Activity: Each line of the data below holding the word "article" must be copied.
--- Records for this task ---
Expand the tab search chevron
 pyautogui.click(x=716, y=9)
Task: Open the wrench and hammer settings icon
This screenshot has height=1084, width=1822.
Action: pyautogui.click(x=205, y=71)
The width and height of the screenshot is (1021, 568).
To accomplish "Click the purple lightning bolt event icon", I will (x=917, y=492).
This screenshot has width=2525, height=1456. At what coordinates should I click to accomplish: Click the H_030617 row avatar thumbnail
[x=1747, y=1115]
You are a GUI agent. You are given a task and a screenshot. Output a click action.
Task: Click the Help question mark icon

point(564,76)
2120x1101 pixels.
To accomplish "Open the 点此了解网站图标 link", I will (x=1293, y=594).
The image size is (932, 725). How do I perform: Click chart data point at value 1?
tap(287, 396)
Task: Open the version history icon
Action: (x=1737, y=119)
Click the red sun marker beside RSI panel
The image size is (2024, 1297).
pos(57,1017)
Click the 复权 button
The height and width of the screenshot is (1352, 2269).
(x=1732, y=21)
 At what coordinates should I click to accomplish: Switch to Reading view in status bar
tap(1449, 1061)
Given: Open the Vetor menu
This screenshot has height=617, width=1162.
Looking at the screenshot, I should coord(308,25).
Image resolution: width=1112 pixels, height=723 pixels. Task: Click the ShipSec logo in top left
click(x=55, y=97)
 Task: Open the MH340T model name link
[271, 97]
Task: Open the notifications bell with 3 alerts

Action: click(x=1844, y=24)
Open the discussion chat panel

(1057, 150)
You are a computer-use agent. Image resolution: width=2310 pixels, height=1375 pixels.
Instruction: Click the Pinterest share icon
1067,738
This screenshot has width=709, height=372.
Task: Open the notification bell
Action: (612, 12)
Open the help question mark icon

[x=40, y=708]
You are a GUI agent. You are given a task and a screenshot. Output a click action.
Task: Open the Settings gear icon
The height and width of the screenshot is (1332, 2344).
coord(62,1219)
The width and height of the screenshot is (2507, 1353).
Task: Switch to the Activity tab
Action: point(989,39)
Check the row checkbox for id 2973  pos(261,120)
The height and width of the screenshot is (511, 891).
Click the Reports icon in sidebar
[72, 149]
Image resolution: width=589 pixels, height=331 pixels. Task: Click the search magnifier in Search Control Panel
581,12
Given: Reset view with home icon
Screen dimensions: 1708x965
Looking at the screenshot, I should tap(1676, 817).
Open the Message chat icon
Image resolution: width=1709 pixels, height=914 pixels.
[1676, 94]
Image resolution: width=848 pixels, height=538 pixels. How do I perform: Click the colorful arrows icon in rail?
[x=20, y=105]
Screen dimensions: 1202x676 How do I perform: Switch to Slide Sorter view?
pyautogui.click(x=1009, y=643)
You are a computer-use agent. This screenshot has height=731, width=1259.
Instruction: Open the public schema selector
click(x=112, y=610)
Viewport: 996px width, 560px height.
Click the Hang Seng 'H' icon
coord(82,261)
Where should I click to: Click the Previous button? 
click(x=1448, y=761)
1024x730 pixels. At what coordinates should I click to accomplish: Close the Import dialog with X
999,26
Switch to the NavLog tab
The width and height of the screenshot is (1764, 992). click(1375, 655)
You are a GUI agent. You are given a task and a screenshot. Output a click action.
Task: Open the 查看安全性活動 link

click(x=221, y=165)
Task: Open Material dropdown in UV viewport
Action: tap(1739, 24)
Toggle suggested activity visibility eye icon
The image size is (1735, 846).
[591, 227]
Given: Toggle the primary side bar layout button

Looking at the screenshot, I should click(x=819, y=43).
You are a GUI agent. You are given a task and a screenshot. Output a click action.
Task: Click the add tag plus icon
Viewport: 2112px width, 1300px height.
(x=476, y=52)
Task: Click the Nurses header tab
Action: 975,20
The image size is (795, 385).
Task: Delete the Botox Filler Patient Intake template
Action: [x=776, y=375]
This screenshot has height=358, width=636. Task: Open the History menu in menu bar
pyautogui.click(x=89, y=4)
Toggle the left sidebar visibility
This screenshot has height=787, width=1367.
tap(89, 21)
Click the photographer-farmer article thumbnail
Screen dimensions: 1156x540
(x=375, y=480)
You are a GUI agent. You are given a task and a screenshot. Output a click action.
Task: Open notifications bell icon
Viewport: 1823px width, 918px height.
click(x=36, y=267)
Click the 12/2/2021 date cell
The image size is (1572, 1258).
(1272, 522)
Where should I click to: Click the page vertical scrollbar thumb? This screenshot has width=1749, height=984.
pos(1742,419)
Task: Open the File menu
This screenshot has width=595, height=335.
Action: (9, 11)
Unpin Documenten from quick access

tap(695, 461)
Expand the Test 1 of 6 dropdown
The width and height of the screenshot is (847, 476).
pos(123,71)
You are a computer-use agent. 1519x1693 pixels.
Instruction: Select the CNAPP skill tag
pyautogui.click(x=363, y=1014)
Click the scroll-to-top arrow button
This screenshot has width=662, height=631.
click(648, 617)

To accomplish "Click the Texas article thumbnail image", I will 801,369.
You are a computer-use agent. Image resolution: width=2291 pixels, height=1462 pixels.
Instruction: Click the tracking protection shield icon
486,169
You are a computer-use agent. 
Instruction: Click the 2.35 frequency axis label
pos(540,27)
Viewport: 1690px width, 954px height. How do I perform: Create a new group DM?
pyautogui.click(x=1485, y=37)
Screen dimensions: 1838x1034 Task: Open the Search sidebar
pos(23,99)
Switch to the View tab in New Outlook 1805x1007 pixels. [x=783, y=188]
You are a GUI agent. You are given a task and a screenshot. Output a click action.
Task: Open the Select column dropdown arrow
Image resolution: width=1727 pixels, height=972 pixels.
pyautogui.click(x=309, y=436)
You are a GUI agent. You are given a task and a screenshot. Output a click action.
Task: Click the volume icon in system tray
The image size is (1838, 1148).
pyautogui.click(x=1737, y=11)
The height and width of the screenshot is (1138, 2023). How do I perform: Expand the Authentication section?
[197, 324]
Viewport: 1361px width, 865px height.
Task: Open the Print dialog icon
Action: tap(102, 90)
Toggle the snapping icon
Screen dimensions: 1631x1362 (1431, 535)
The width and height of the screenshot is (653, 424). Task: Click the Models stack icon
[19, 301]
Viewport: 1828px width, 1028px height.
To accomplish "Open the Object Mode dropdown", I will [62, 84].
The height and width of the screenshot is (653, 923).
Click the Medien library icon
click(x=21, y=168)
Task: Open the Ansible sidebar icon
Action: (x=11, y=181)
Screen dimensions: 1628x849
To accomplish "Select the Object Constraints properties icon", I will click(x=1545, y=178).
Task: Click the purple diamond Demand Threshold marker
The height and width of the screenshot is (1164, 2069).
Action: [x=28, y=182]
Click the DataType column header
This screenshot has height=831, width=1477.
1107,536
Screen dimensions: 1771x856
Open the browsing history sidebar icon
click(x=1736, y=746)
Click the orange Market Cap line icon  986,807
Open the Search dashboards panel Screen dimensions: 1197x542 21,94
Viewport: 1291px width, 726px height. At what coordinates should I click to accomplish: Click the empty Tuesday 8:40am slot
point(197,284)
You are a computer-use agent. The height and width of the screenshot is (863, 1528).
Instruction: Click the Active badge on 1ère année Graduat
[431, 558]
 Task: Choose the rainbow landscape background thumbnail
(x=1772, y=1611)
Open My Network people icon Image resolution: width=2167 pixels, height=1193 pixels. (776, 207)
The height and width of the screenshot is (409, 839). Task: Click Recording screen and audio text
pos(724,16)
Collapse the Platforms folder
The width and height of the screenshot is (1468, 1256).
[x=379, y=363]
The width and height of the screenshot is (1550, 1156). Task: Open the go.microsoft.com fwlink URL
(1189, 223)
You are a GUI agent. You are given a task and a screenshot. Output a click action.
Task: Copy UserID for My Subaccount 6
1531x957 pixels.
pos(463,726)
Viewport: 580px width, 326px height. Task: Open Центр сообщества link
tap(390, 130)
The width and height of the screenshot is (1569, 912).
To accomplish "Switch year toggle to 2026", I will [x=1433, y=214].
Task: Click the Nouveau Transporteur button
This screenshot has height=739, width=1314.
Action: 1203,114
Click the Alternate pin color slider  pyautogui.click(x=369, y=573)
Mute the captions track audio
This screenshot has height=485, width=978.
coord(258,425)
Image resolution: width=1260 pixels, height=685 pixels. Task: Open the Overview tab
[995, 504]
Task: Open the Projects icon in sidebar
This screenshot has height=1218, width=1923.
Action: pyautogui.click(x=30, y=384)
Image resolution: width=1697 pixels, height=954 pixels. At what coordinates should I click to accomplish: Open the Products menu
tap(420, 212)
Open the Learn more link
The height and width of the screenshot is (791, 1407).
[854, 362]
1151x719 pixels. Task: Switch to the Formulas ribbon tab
---
Expected answer:
Click the photographer-farmer article thumbnail
To accomplish "Click the Texas article thumbnail image", I will 801,369.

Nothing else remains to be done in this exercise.